(Stored dataset items)
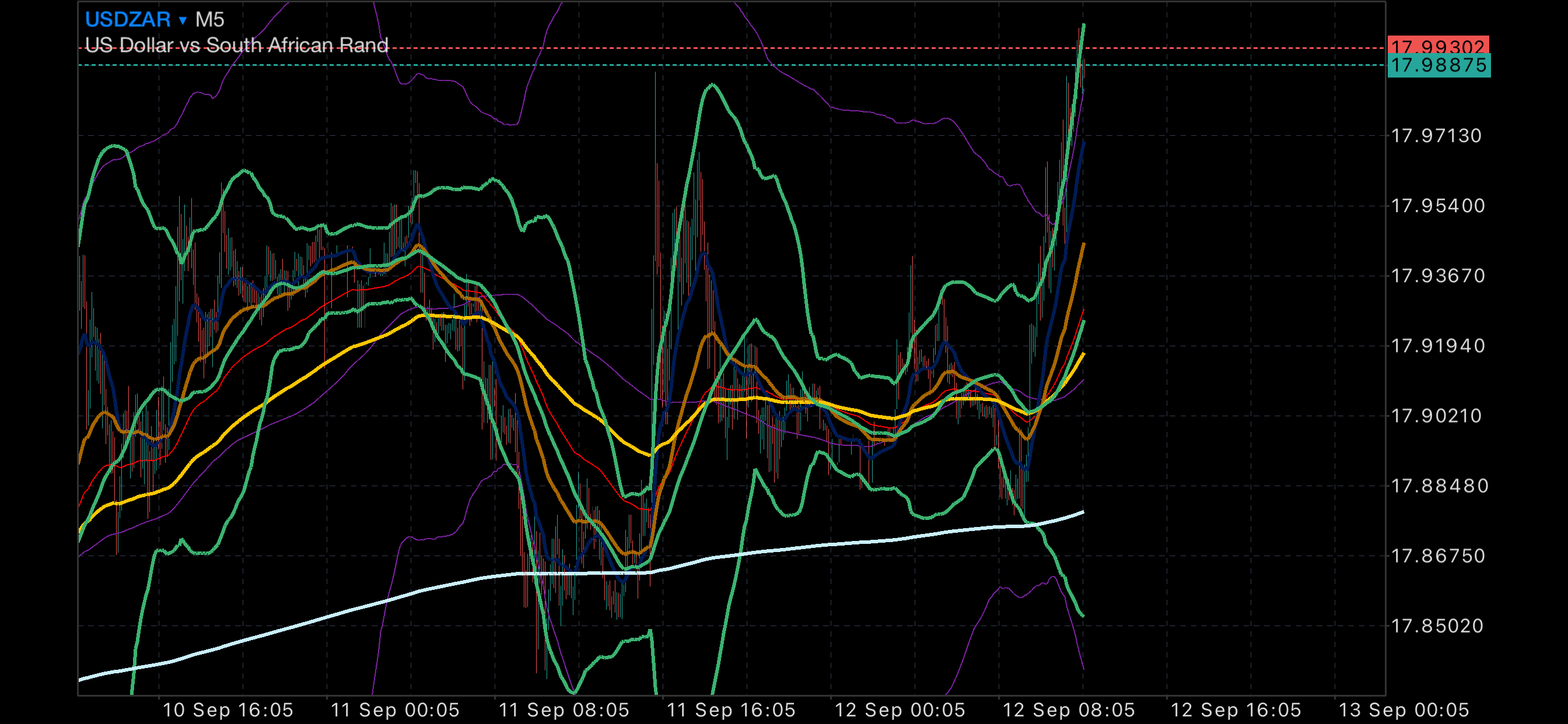Click the US Dollar vs South African Rand description
1568x724 pixels.
coord(236,45)
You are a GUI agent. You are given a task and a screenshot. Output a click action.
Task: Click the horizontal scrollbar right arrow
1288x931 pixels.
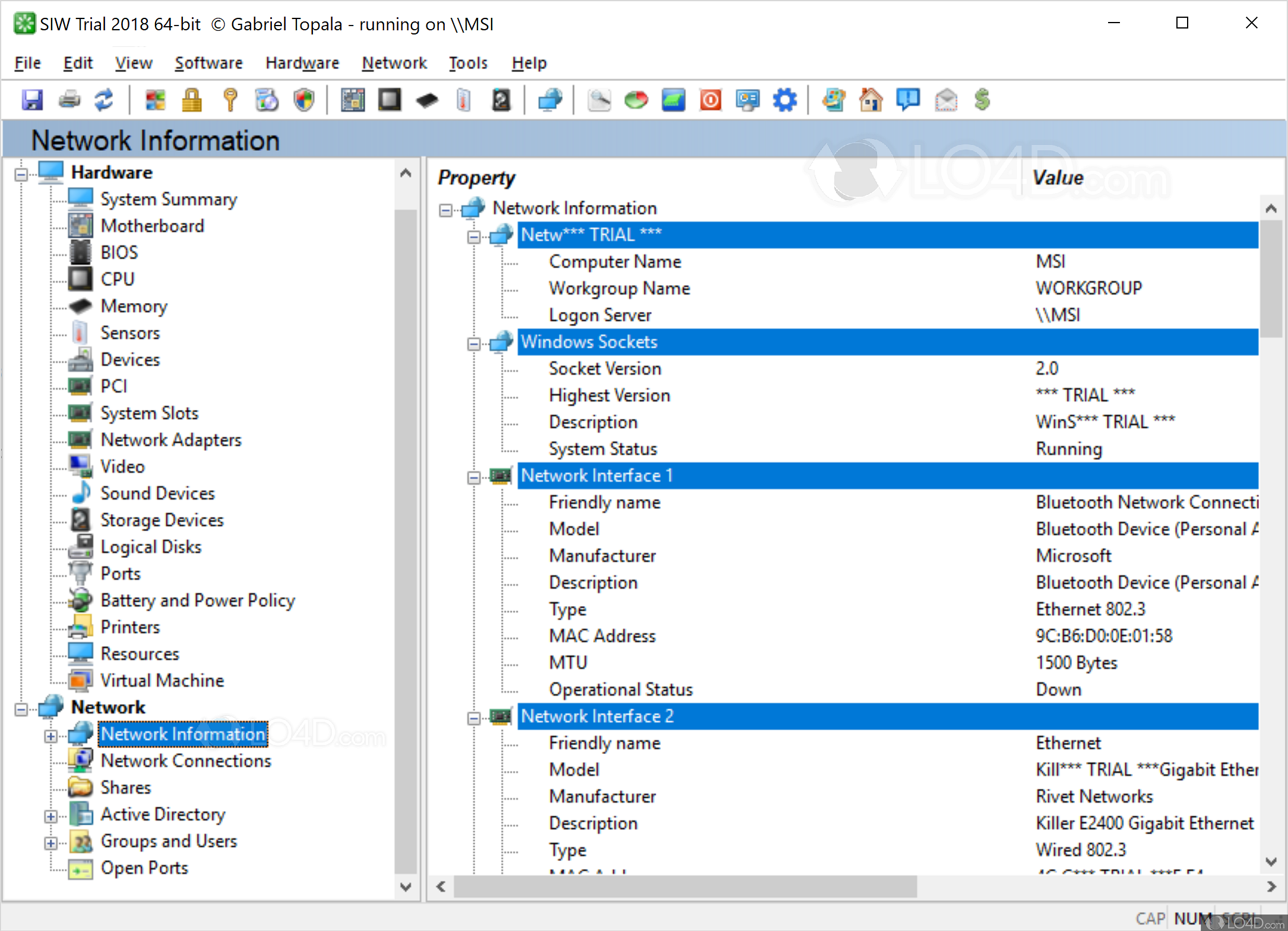pos(1271,886)
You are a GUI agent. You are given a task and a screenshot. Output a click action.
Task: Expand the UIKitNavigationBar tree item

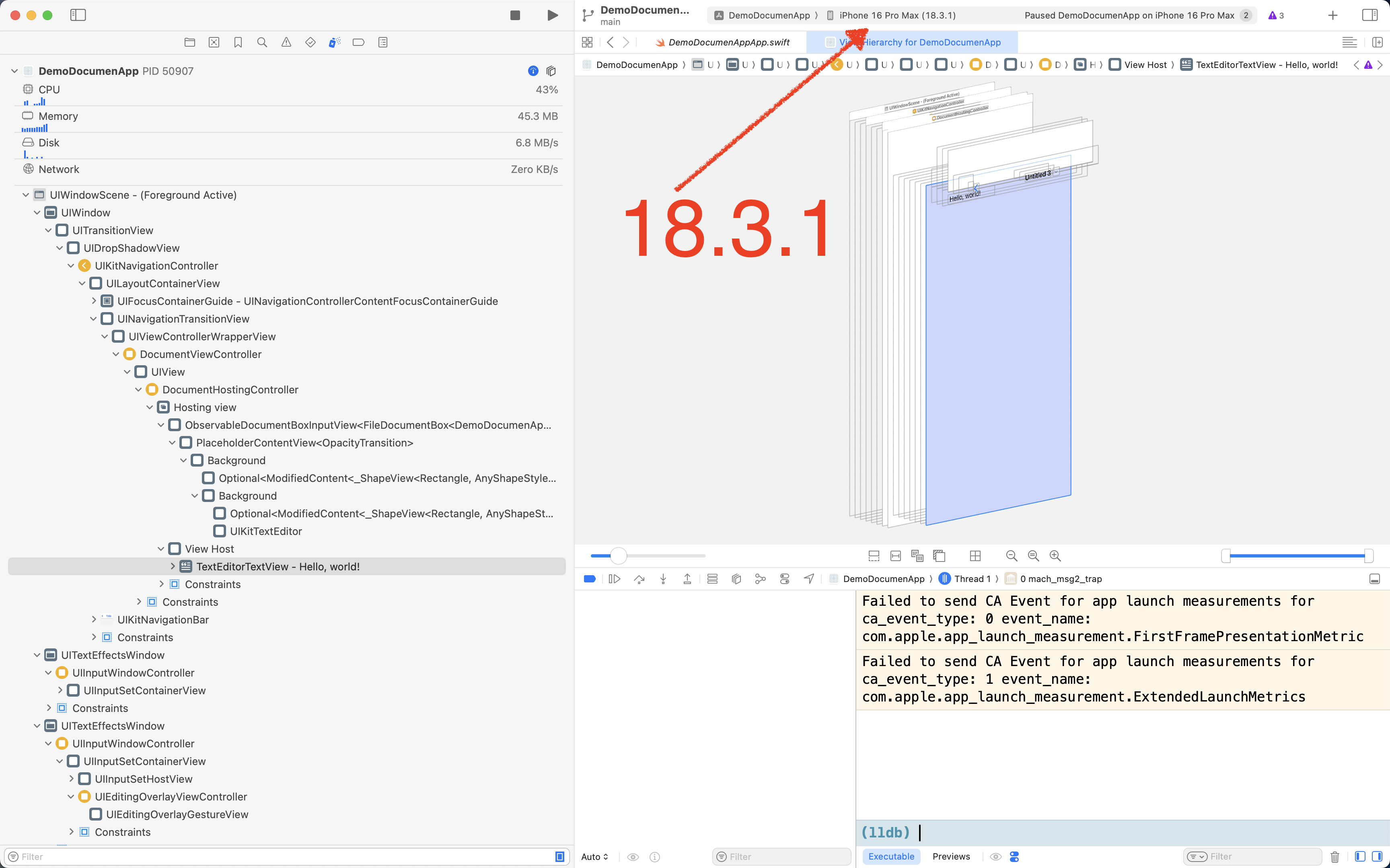94,619
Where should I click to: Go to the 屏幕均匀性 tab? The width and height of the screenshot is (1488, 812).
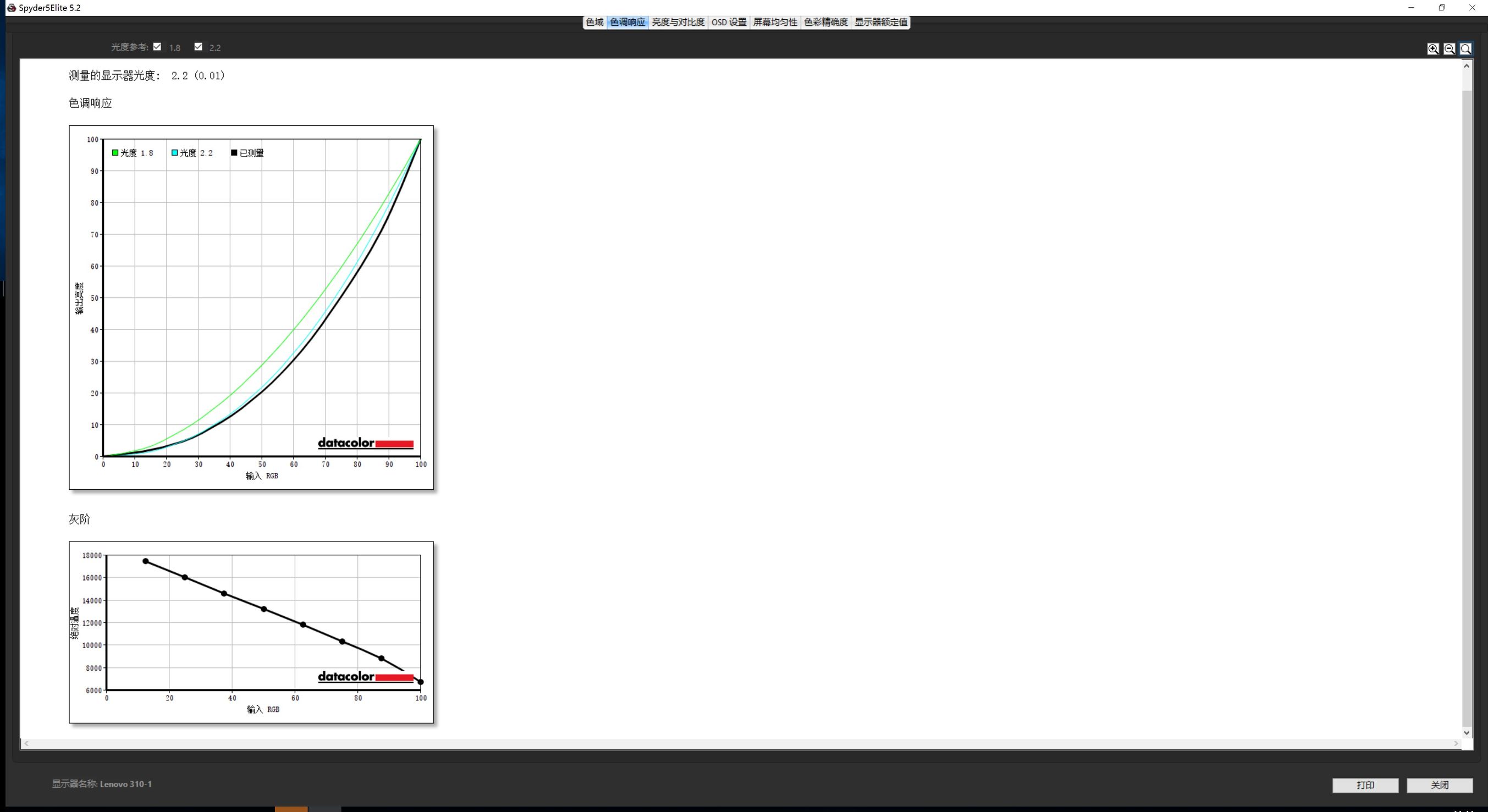pyautogui.click(x=775, y=22)
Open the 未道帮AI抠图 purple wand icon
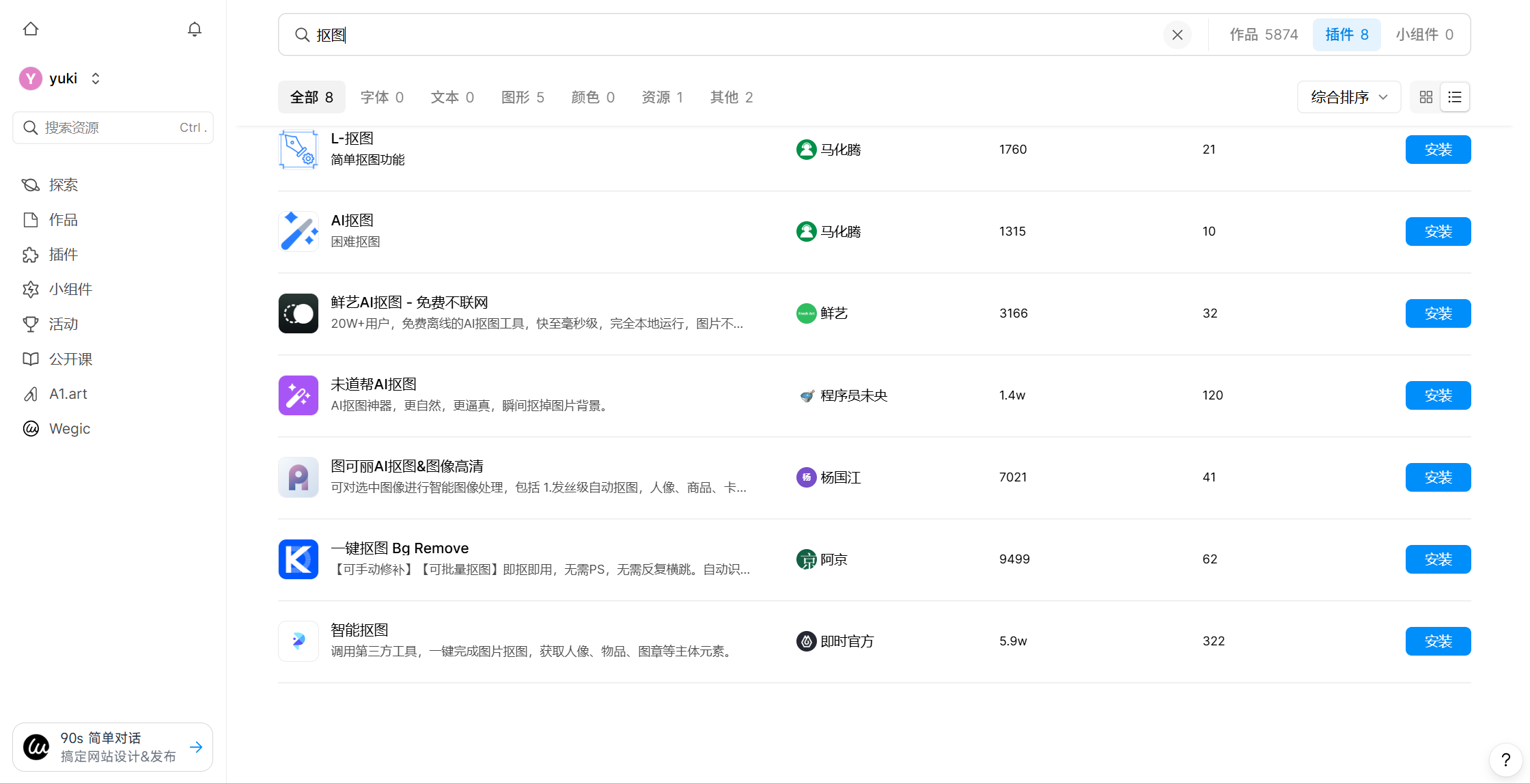Image resolution: width=1530 pixels, height=784 pixels. click(298, 395)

◆ What to produce
Begin at the line containing "1288x931 pixels." and stop at the last line of the data. Repeat only those lines, exactly, and leave out the pictures.

◆ Task answer
1288x931 pixels.
pos(1271,886)
You are a GUI agent. You are given a task and a screenshot. Output a click action.
Task: Expand the UIKitNavigationBar tree item

94,619
Where should I click to: Go to the 屏幕均匀性 tab? The width and height of the screenshot is (1488, 812).
pyautogui.click(x=775, y=22)
Open the 未道帮AI抠图 purple wand icon
Image resolution: width=1530 pixels, height=784 pixels. click(298, 395)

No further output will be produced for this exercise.